Personal information
- Born: Stainforth, Doncaster, England

Playing information

Rugby union
Club
| Years | Team | Pld | T | G | FG | P |
|  | Carnegie College |  |  |  |  |  |
|  | Wakefield RFC |  |  |  |  |  |
|  | Total | 0 | 0 | 0 | 0 | 0 |
Representative
| Years | Team | Pld | T | G | FG | P |
|  | Yorkshire |  |  |  |  |  |

Rugby league
- Position: Wing
Club
| Years | Team | Pld | T | G | FG | P |
| 1968–77 | Castleford | 201 | 83 | 0 | 0 | 249 |
Representative
| Years | Team | Pld | T | G | FG | P |
| 1969 | Yorkshire | 1 | 1 | 0 | 0 | 3 |
| 1969 | Great Britain U-24 | 1 | 1 | 0 | 0 | 3 |
- Source:

= Alan Lowndes (rugby) =

English rugby footballer

Alan Lowndes (birth unknown) is a former rugby union and professional rugby league footballer who played in the 1960s and 1970s.
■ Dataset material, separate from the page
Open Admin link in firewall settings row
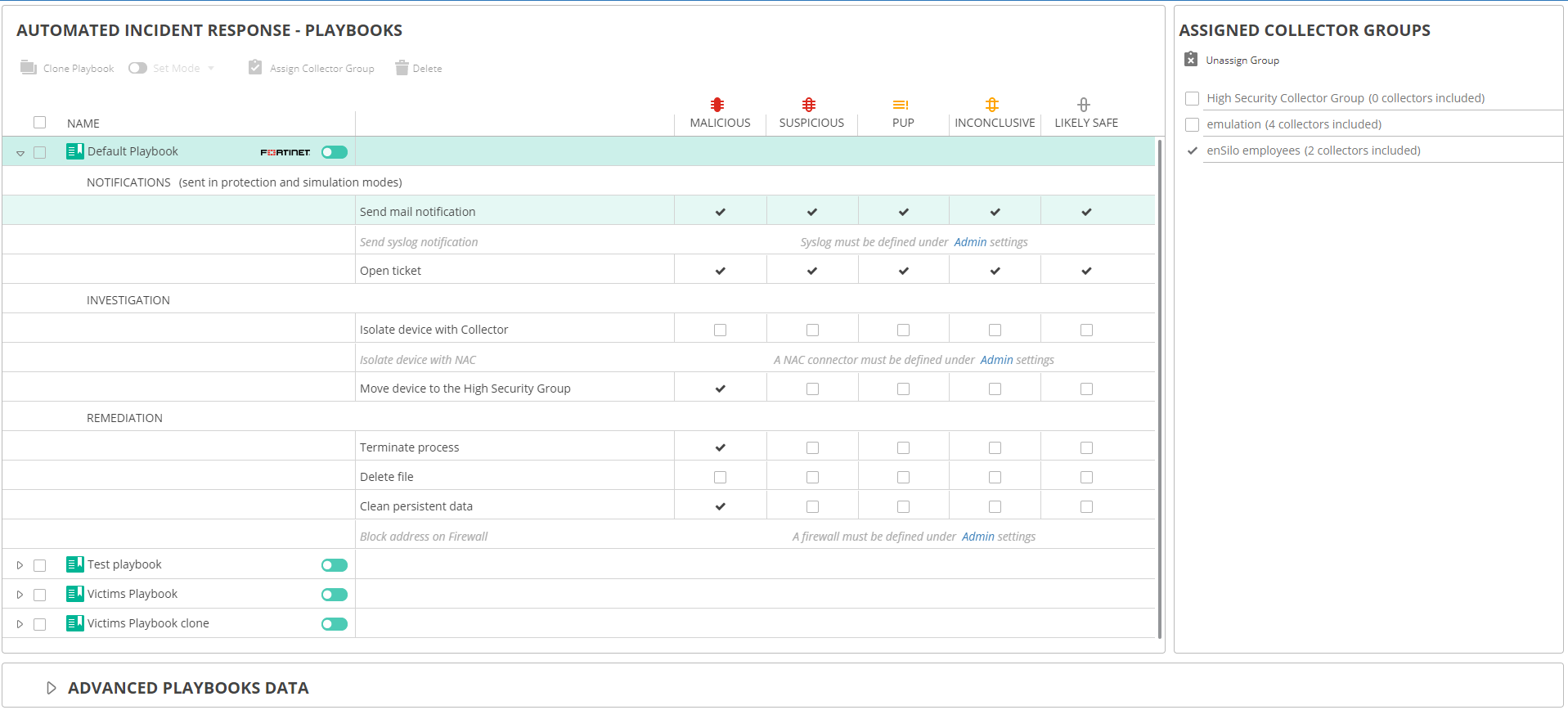Viewport: 1568px width, 710px height. point(978,537)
He played representative level rugby union (RU) for Yorkshire, and as a trialist for England, and at club level for Carnegie College and Wakefield RFC, and representative level rugby league (RL) for Yorkshire, and at club level for Castleford, as a .

==Playing career==

===County honours===
Alan Lowndes won a cap for Yorkshire (RL) while at Castleford; he played in the 42–3 victory over Cumberland at Hull Kingston Rovers' stadium on 1 October 1969.

===Challenge Cup Final appearances===
Alan Lowndes played in Castleford's 11–6 victory over Salford in the 1969 Challenge Cup Final during the 1968–69 season at Wembley Stadium, London on Saturday 17 May 1969, in front of a crowd of 97,939, and played in the 7–2 victory over Wigan in the 1970 Challenge Cup Final during the 1969–70 season at Wembley Stadium, London on Saturday 9 May 1970, in front of a crowd of 95,255.

===County Cup Final appearances===
Alan Lowndes played in Castleford's 7–11 defeat by Hull Kingston Rovers in the 1971 Yorkshire Cup Final during the 1971–72 season at Belle Vue, Wakefield on Saturday 21 August 1971.